## Document passage
----
India will need to brace for more heat – including higher chances of heatwaves – the IMD said in another press release on February 28. According to the IMD, a heatwave is said to occur when the average maximum temperature is 4.5-6.4º C above the long-term average (or above 40º C in the plains, 30º C in hilly areas, or 37º C in coastal areas).

Both monthly maximum and minimum temperatures are likely to be above normal in March. The upcoming hot weather season this year – ie., March to May – is likely to witness above normal maximum temperatures over most parts of northeast India, east and central India and some parts of northwest India, the IMD release said. During these months, most parts of the country – except south peninsular India – will “very likely” witness above normal minimum temperatures too, it said. The month of March is likely to be warmer than usual: monthly maximum temperatures are likely to be above normal over most parts of the country except peninsular India.

Many regions in central and northwest India will also witness an “enhanced probability” of the occurrence of heat waves between March and May this year, the release added.
----
(Collection entries)
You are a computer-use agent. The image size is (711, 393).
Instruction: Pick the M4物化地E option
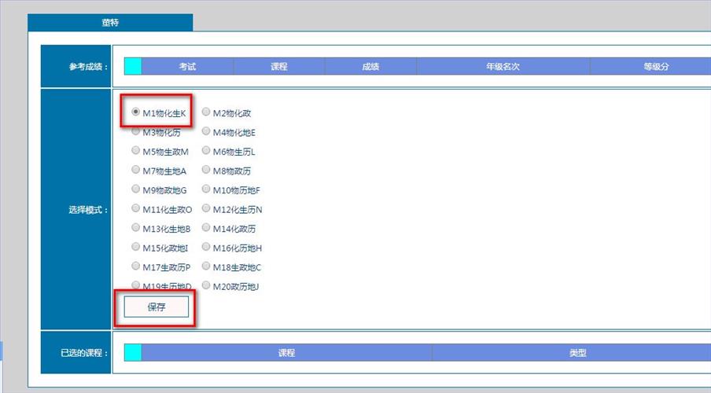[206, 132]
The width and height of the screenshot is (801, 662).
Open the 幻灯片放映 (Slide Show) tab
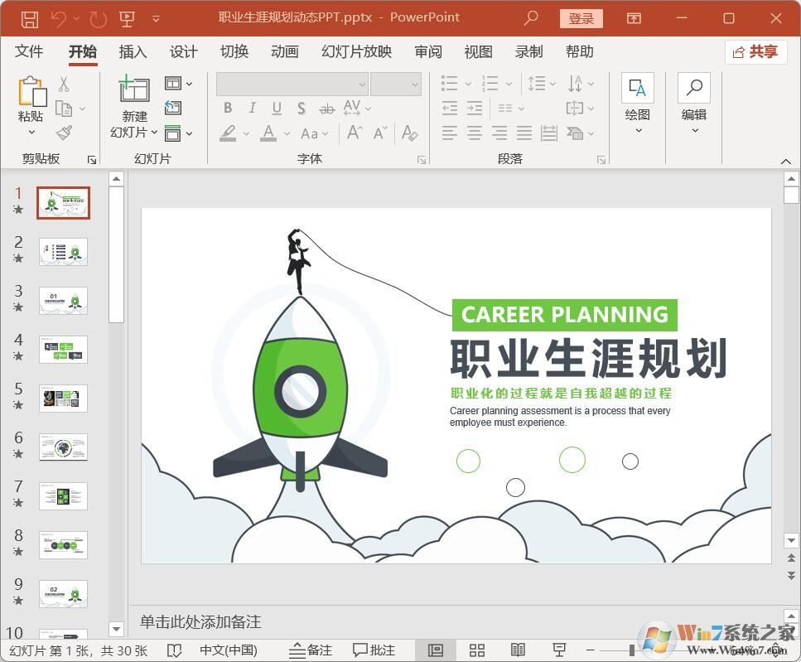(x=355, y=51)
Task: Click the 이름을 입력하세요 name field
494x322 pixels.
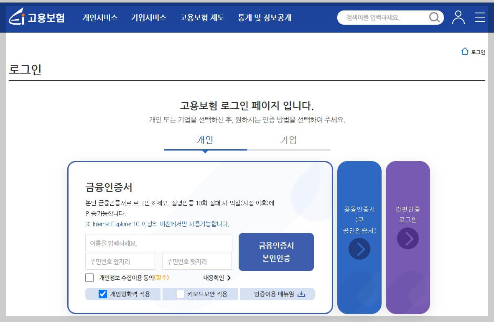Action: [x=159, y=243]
----
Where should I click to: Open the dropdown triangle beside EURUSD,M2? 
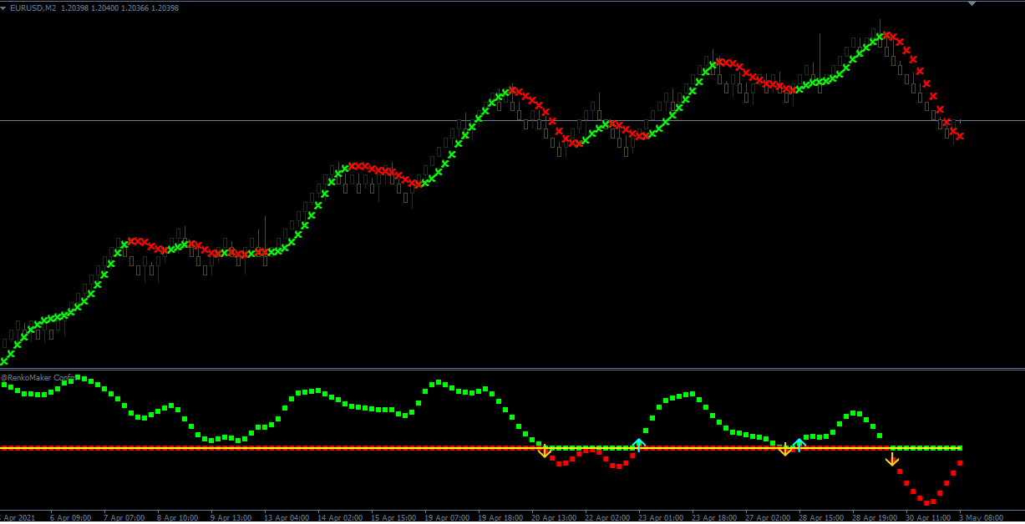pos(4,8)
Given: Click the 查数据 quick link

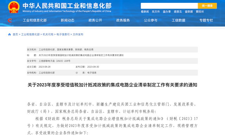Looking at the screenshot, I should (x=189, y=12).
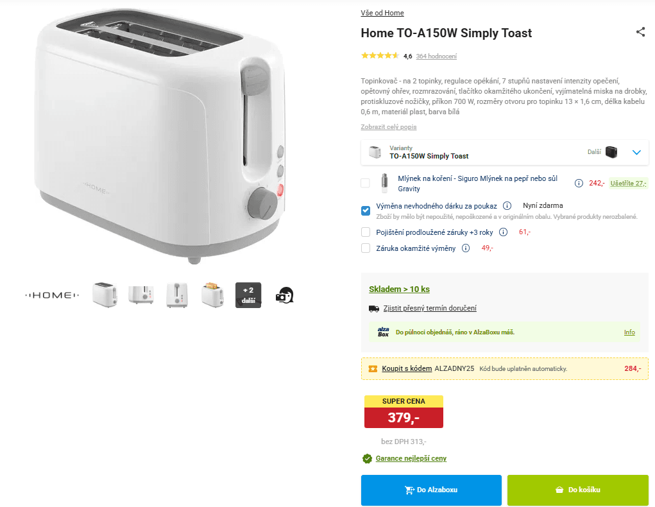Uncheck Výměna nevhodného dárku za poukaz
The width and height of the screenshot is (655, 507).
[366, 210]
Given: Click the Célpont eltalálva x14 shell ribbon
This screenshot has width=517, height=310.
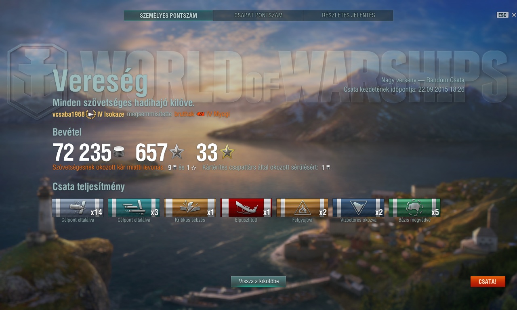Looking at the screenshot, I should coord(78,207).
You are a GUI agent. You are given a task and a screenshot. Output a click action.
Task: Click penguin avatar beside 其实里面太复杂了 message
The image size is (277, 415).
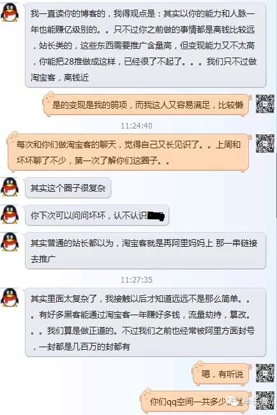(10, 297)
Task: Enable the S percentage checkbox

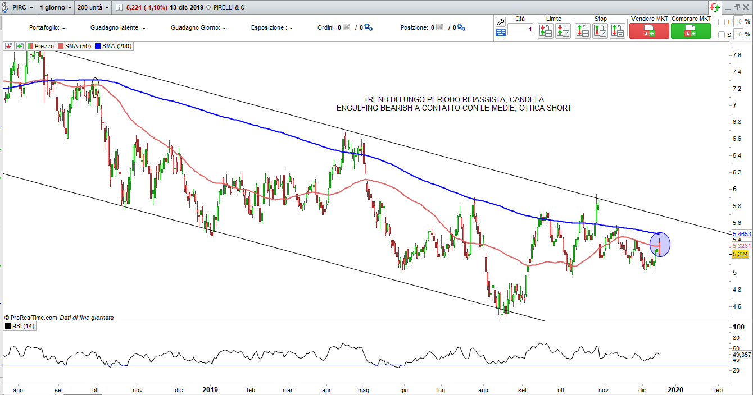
----
## Things to do
1) According to the heat outlook passage, above what temperature does a heatwave occur in coastal areas?
2) Continue the heat outlook passage from the end of its last sentence.
None of the items are needed here.

## Results
1) Above 37º C.

2)
Representative image. Photo: PTI/Kamal Kishore

On February 28, the Ministry of Family Health and Welfare also wrote to all states and union territories, requesting them to take cognizance of the IMD’s prediction for the higher-than-normal temperature conditions in March. It advised that the states circulate the National Action Plan on Heat Related Illnesses among all their districts so that health authorities can prepare for ways to address and manage the impacts of heat on people, and maintain records of it.

The document, prepared by the National Programme on Climate Change and Human Health (NPCCHH), the National Health Mission and the National Centre for Disease Control in July 2021, details what heat waves and heat-related illnesses are, and specifies the ways that state authorities can deal with them. From March 1, daily surveillance on heat-related illnesses will be conducted via the Integrated Health Information Platform in all states and districts under the NPCCHH, the advisory said. The daily heat alerts shared by the NPCCHH, National Centre for Disease Control (NCDC) and the Health Ministry will have to be shared at the district and health facility levels; state, district and city health departments will have to ensure that the heat action plans are implemented effectively. The Ministry also shared the Do’s and Don’ts Public Health Advisory prepared by the NCDC with the states and UTs along with its advisory.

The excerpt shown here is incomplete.